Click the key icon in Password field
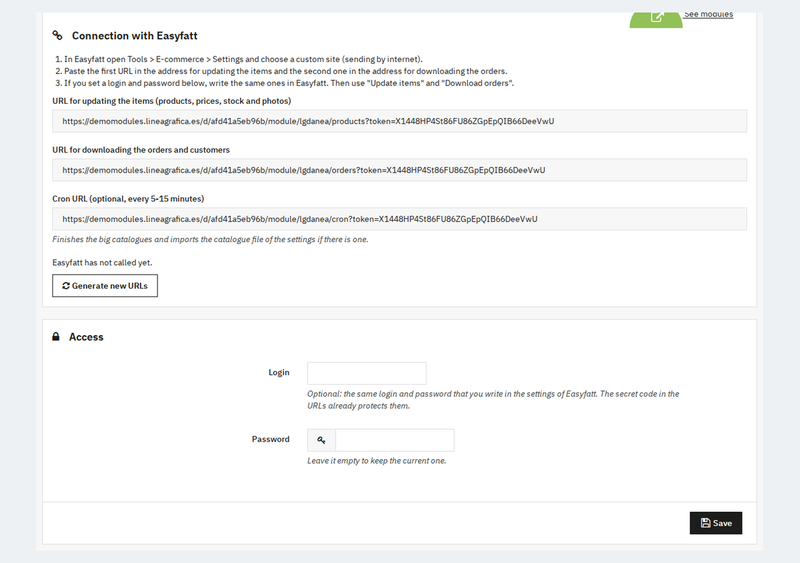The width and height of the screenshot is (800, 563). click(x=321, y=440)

==

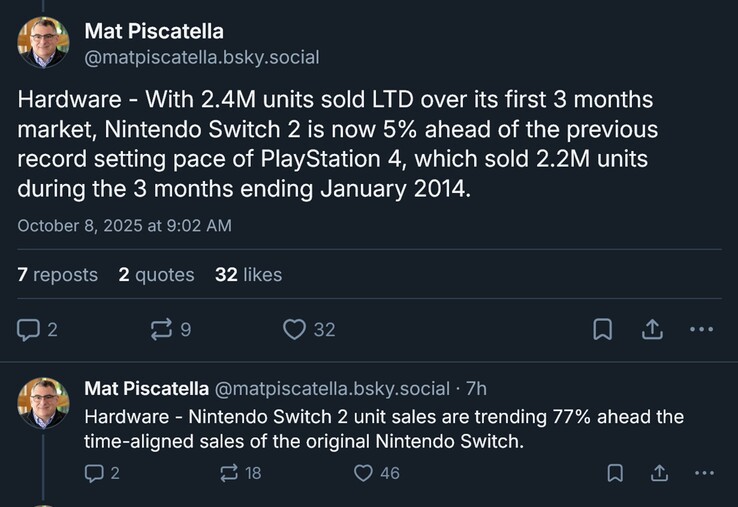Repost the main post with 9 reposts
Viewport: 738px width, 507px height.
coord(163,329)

- Problem to solve: Copy the part of the material that opens with the line containing "Repost the main post with 9 reposts" and closes with the line containing "coord(163,329)", substituting "top post" for "main post" and keeping everything else the same. Omit the pictures.

- Complete output:
Repost the top post with 9 reposts
Viewport: 738px width, 507px height.
coord(163,329)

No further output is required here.